を挙げ、それぞれの影響の大きさを評価しています。それぞれの要因の、観測された海面水位の上昇に対する寄与は、下表のように見積もられています。


世界平均海面水位の上昇率
上昇率(mm/年)
要因 1901年~1990年 1971年~2018年 1993年~2018年 2006年~2018年 1901年~2018年
海洋の熱膨張 0.36 [0.17~0.54] 1.01 [0.73~1.29] 1.31 [0.95~1.66] 1.39 [0.74~2.05] 0.54 [0.40~0.68]
氷河の変化(グリーンランドと南極の氷河を除く) 0.58 [0.34~0.82] 0.44 [0.21~0.67] 0.55 [0.40~0.70] 0.62 [0.57~0.68] 0.57 [0.36~0.79]
グリーンランドの氷床と周囲の氷河の変化 0.33 [0.18~0.47] 0.25 [0.16~0.34] 0.44 [0.36~0.51] 0.91 [0.79~1.02] 0.35 [0.23~0.46]
南極の氷床と周囲の氷河の変化 0.00 [-0.10~0.11] 0.14 [-0.08~0.37] 0.26 [0.17~0.34] 0.53 [0.40~0.66] 0.06 [-0.03~0.15]
陸域の貯水量の変化 -0.15 [-0.35~0.04] 0.15 [-0.05~0.36] 0.31 [0.13~0.49] 0.60 [0.32~0.88] -0.11 [-0.39~0.17]
合計 1.11 [0.71~1.52] 2.01 [1.52~2.49] 2.86 [2.42~3.30] 4.06 [3.32~4.79] 1.41 [1.00~1.82]
観測 1.35 [0.78~1.92] 2.33 [1.55~3.12] 3.25 [2.88~3.61] 3.69 [3.21~4.17] 1.73 [1.28~2.17]

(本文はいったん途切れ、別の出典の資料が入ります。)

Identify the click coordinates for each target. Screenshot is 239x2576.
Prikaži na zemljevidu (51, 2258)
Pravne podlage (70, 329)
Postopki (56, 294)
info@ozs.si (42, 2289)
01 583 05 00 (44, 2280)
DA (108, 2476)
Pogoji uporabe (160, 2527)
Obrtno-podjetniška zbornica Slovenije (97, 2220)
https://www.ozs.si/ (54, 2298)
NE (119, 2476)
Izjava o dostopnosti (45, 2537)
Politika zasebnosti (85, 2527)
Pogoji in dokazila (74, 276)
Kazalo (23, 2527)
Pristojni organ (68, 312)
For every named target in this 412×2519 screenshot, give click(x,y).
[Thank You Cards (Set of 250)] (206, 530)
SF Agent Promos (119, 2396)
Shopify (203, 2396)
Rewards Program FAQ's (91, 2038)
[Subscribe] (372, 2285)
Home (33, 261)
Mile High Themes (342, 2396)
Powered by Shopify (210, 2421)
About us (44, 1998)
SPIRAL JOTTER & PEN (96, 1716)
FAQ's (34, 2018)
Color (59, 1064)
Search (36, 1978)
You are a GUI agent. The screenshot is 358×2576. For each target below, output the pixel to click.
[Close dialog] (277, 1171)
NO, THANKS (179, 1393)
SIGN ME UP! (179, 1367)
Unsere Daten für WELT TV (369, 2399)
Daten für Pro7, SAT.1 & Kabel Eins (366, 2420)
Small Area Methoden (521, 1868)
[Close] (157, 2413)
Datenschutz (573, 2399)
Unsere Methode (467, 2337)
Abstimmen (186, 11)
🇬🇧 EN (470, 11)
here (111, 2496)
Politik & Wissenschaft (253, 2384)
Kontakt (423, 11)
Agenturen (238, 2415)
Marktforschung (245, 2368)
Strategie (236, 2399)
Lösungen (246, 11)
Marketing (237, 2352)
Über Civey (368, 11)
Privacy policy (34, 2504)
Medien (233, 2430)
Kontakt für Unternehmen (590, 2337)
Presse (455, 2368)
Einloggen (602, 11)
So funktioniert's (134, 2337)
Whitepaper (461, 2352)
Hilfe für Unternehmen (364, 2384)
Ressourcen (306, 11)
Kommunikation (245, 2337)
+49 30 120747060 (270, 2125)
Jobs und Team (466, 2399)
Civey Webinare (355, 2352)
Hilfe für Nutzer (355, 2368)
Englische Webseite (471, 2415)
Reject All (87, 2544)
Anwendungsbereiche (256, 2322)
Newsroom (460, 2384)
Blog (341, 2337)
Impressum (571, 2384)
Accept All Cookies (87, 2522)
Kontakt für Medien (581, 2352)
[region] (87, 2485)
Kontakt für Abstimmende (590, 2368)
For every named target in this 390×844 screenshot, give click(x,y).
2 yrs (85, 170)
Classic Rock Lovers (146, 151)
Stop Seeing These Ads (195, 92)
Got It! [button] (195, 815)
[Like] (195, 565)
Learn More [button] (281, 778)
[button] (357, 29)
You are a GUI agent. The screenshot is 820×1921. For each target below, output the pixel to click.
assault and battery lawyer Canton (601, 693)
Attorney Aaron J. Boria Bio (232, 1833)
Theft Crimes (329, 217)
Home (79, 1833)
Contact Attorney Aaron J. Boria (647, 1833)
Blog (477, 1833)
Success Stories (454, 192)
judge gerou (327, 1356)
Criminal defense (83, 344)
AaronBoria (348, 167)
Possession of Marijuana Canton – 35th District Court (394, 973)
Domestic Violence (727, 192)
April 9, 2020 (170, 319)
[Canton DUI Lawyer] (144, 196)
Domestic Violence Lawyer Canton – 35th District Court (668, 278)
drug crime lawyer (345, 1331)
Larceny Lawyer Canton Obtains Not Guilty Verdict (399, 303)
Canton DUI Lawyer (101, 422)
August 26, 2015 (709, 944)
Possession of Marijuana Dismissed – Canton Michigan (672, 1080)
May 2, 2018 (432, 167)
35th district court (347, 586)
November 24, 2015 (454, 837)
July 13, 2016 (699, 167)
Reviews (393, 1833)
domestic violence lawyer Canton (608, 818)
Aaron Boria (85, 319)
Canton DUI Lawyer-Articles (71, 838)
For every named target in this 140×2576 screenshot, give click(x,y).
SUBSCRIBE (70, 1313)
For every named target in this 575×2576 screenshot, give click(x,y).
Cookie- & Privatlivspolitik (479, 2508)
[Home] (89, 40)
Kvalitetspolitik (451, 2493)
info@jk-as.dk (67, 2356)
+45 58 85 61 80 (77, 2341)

グリーンランドの氷河の変化による寄与は、グリーンランドの氷床の変化による寄与の見積もりに含まれているため、合計には含まれていません。

IPCC第6次評価報告書第1作業部会報告書(2021)より作成。ここで、角括弧の範囲は「可能性が非常に高い範囲(90~100%)」を示します。


1971〜2018年に観測された海面水位上昇の50%が、海洋の熱膨張で説明される一方、22%は氷河からの氷の減少、20%は氷床からの氷の消失、8%は陸域における貯水量の変化が寄与しました。少なくとも1971年以降に観測された世界平均海面水位の上昇の主要因は、人間の影響であった可能性が非常に高いです。


【更新のお知らせ】

  • IPCC第6次評価報告書第1作業部会報告書(2021)の内容に修正しました(2022年2月15日)

参考文献

  • IPCC, 2021: Chapter 9: Ocean, cryosphere and sea level change. In: Climate Change 2021: The Physical Science Basis. Contribution of Working Group I to the Sixth Assessment Report of the Intergovernmental Panel on Climate Change [Masson-Delmotte, V., P. Zhai, A. Pirani, S. L. Connors, C. Pean, S. Berger, N. Caud, Y. Chen, L. Goldfarb, M. I. Gomis, M. Huang, K. Leitzell, E. Lonnoy, J.B.R. Matthews, T. K. Maycock, T. Waterfield, O. Yelekci, R. Yu and B. Zhou (eds.)]. Cambridge University Press. In Press.